** Records provided follows **
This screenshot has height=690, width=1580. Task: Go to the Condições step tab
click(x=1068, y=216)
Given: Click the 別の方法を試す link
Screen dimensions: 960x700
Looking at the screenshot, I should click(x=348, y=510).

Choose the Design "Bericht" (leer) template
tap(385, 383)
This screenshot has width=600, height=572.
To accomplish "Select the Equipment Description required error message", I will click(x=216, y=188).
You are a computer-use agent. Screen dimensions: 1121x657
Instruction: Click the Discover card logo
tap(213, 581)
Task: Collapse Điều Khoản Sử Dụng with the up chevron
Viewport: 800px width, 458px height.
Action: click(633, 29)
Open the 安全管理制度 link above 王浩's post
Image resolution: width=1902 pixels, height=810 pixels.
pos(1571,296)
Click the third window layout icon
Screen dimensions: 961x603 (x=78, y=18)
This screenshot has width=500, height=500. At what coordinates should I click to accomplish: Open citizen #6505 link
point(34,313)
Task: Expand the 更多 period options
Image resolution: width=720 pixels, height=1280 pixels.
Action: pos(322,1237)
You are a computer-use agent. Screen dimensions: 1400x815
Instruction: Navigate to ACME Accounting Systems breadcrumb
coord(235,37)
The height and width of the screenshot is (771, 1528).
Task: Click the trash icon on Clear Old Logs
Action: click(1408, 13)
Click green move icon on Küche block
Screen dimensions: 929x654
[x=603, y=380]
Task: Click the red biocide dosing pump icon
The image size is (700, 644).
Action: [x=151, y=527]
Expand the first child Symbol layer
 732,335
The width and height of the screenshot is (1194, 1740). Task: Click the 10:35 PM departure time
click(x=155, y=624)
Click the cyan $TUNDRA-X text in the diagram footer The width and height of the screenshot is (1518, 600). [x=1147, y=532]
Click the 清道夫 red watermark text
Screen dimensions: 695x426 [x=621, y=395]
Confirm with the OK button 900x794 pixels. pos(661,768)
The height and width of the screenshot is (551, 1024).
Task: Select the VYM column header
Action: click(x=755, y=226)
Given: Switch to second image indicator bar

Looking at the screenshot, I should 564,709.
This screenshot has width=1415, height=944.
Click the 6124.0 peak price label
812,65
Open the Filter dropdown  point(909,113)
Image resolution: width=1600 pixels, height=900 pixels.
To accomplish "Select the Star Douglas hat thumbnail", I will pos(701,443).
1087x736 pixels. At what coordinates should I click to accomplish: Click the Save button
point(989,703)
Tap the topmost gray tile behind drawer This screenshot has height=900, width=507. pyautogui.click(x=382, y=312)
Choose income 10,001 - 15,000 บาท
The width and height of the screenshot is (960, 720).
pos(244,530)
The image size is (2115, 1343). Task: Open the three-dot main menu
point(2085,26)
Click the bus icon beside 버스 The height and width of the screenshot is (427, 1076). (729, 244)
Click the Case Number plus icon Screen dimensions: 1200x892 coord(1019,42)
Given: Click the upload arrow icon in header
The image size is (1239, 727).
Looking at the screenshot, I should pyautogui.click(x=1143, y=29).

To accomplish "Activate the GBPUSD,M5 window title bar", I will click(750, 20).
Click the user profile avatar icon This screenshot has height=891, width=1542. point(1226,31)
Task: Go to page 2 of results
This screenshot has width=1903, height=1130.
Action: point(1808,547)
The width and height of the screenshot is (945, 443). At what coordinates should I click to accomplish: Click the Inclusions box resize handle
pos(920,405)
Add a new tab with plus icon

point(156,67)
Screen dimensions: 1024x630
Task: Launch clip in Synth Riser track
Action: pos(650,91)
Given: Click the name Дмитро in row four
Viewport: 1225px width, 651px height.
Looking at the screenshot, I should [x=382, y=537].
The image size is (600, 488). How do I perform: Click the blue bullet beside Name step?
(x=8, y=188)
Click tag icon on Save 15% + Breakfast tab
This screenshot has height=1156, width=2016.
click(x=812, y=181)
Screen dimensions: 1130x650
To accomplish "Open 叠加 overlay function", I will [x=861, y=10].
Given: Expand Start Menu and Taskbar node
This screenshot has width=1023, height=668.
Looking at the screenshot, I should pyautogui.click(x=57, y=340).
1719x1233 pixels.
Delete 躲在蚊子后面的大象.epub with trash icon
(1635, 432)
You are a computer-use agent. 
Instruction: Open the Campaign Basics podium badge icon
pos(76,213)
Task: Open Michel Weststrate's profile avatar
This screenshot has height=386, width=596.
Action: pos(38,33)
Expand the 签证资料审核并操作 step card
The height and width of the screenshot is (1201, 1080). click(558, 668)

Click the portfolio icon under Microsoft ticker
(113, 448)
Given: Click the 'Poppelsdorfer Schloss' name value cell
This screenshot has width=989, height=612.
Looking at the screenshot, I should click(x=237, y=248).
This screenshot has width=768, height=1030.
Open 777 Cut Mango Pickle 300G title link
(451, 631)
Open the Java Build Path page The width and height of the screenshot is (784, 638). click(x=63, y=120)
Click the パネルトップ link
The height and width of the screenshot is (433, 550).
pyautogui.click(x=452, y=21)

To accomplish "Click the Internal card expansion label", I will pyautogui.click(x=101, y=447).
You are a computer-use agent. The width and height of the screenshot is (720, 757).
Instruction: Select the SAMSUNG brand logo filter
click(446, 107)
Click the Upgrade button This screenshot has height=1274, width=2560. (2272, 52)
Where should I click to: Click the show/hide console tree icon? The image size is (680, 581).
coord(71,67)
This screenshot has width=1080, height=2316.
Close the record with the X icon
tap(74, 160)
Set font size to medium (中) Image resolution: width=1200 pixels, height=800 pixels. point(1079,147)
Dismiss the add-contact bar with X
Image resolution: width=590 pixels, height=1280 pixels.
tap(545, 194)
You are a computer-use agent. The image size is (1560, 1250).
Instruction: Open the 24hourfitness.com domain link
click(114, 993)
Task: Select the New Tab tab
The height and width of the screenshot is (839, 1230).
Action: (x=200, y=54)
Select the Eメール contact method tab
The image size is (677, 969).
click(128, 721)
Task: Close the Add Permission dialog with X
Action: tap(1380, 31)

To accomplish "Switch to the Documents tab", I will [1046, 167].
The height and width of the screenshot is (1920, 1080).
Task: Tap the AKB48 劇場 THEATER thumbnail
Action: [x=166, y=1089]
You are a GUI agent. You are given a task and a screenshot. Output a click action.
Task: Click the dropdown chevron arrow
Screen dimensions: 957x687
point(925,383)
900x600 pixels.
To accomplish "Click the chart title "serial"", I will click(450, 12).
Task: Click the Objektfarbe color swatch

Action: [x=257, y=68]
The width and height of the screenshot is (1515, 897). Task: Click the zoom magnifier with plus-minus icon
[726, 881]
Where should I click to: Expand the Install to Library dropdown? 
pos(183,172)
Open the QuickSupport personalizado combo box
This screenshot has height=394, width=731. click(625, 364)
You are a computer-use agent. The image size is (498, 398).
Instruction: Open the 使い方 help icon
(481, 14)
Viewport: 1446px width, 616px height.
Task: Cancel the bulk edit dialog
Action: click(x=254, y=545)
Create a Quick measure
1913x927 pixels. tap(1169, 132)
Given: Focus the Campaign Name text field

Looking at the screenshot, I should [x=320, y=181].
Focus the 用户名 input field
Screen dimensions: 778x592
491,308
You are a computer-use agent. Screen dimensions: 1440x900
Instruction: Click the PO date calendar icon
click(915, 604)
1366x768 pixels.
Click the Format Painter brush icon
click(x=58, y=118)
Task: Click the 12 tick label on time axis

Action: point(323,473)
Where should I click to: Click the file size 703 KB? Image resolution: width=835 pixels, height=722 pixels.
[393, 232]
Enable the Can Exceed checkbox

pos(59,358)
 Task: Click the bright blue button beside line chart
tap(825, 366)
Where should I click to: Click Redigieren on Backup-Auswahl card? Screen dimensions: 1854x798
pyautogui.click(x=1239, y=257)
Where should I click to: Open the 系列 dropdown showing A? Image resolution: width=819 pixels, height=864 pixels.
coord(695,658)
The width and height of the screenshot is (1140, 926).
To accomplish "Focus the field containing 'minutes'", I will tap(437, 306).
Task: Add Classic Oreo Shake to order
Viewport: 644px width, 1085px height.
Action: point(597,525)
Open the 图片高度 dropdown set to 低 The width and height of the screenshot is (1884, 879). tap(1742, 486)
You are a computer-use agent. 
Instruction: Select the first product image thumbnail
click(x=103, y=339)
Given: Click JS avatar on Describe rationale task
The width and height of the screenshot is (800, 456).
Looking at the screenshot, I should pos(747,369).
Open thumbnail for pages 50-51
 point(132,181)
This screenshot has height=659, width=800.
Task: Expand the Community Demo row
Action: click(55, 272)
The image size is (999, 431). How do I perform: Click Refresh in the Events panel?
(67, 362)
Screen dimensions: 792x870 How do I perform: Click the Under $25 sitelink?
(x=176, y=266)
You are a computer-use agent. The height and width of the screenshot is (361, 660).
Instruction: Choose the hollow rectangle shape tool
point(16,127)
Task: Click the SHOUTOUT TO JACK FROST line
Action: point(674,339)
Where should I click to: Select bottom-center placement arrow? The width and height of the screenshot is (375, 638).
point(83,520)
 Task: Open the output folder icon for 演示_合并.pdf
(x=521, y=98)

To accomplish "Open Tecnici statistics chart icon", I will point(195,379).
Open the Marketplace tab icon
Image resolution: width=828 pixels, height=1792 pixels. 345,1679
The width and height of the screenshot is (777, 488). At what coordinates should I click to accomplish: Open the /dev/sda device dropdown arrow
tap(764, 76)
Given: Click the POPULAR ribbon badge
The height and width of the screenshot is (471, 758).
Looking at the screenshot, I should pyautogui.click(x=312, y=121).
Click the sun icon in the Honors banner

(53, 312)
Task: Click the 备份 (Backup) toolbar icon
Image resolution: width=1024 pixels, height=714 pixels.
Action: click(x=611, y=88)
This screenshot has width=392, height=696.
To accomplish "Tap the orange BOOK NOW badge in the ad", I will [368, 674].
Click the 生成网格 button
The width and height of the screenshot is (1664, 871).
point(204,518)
** End of Records provided **
§ Exercise aim
Copy out each line of the records where the string "profile" appears.

§ Solution to this task
Click the user profile avatar icon This screenshot has height=891, width=1542. point(1226,31)
Task: Open Michel Weststrate's profile avatar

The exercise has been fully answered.